The concern among rival talent evaluators about the Orioles is that constant losing is shaping the mindset of the team’s young players. For example, after the Orioles lost an early lead Sunday in San Diego and wound up getting crushed 9-4, sources say Baltimore center fielder Adam Jones directly lobbied for his first-inning bouncer to be changed from an error to a hit. The scoring on the play was changed, hours after the fact, and Jones got his hit, but for a player to make a direct appeal — especially in the aftermath of a one-sided loss — isn’t exactly conventional.

At issue, of course, is players becoming more concerned about their own numbers than the success (or, in Baltimore’s case, lack thereof) of their respective teams. (Scorers have a 24-hour window during which to alter a ruling.)

Should the inverse circumstance be invoked—a fielder lobbying to turn an error into a hit—the unwritten rules come into play on an especially prominent level. Maintaining respect among teammates can be vital, but such a decision, while it helps the fielder, offers nothing positive for a pitcher.

Take an instance in 1992, when Boston’s Wade Boggs—upset at what had been ruled his 16th error of the season—lobbied the official scorer to change the play to a hit, which he did. Boggs helped his own cause, but in the process turned the table on his pitcher, Roger Clemens, boosting the Rocket’s ERA as he gunned for the AL’s lowest mark in that category.

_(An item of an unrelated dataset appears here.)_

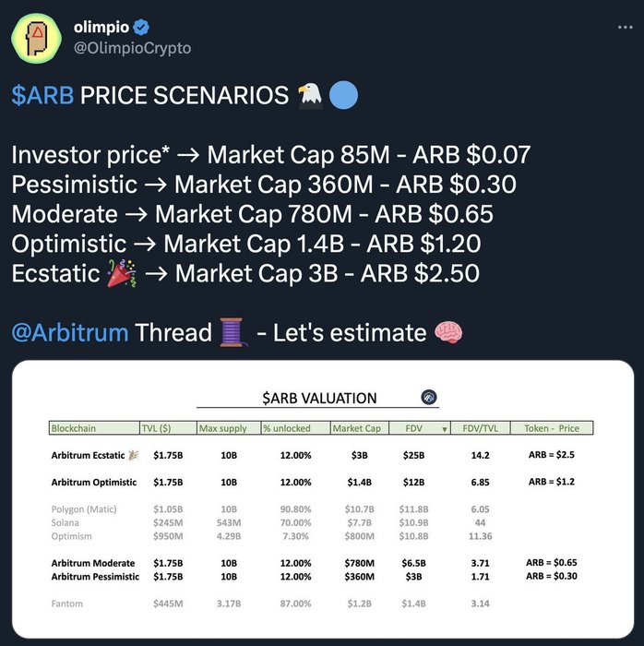Click the thread spool emoji after Thread
The width and height of the screenshot is (644, 646).
pos(233,332)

Needless to say, Clemens and a number of other Boston players did not take it well.

On the flip side of the equation, after a 1984 game against the Red Sox, Dave Stieb lobbied for opposition hits to be changed to errors. It was Stieb’s second-to-last start of the season, and he had given up six runs in a single frame. He was battling Mike Boddicker for the league’s ERA title, and the outing crippled his chances.

Such post-fact success, of course, would have come at the expense of his teammates’ fielding percentages. (Stieb’s request was denied, and Boddicker beat him, 2.83 to 2.79.)

“One thing I’ve noticed over the years, when a team is going badly, that’s when players get extremely selfish and want everything to go their way,” said longtime Red Sox official scorer Charlie Scoggins, in a Baseball Digest article by Larry Stone from 2004. “I find that when a team is in a pennant race, they hardly ever question my calls.”

Jones may well be innocent of all charges (at the very least, his lobbying did nothing to hurt the record of a teammate), but Scoggins description could fit the Orioles pretty well.